Leptospirosis is often underreported in endemic regions. This underreporting leads to an underestimation of risks for personnel participating in exercises in countries like Thailand. Military personnel face added risk because leptospirosis symptoms frequently overlap with those of other tropical diseases, such as malaria and dengue. This overlap can lead to misdiagnosis and severe outcomes, including death from Weil’s disease, a serious complication that often involves kidney failure. Given the importance of surveillance in assessing such risks, WRAIR-AFRIMS implemented a pre-exercise surveillance program to better understand the incidence of leptospirosis in Thailand. US military personnel are particularly vulnerable due to immune naïveté and increased exposure to Leptospira due to activities during deployment. In contrast, individuals living in endemic regions commonly encounter Leptospira during daily activities, which can lead to the development of naturally acquired immunity against severe disease. Addressing the underestimated burden of leptospirosis requires comprehensive surveillance in endemic areas, combined with historical outbreak data and relevant research.

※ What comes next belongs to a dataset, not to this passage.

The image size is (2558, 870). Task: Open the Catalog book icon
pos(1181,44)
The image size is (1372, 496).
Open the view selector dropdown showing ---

These efforts provide valuable strategies to mitigate the impact of infectious diseases on military personnel and improve readiness, prevention, and treatment initiatives. Additionally, the underreporting of mild or asymptomatic human cases limits understanding of the true disease burden, emphasizing the need for community-based or syndromic surveillance to complement existing efforts. Such enhanced surveillance can support the Thai MoPH in controlling disease incidence and strengthening the country’s surveillance system. Our study highlights the importance of understanding Leptospira’s prevalence in primary hosts and environmental reservoirs to better assess the risk of leptospirosis. Future research will focus on exploring the diversity of pathogenic Leptospira strains to evaluate clonal complexes across Thailand, further contributing to improved disease control and prevention strategies.

Our study provides key insights into leptospirosis in military exercise areas in Thailand, aiding Force Health Protection decisions regarding emerging infectious disease threats to military units. By integrating pre-exercise surveillance data with historical outbreak information and relevant research, we improve our capacity to mitigate the impact of infectious diseases on military readiness. These findings also support the Thai MoPH in controlling the disease and enhancing surveillance in areas where it is often underreported. Molecular prevalence methods are crucial for detecting chronic, asymptomatic leptospirosis in small mammals and environmental reservoirs. These techniques underscore the transmission risks of Leptospira shed in carriers’ urine and contaminated environments, reinforcing the importance of an approach that connects human, animal, and environmental health.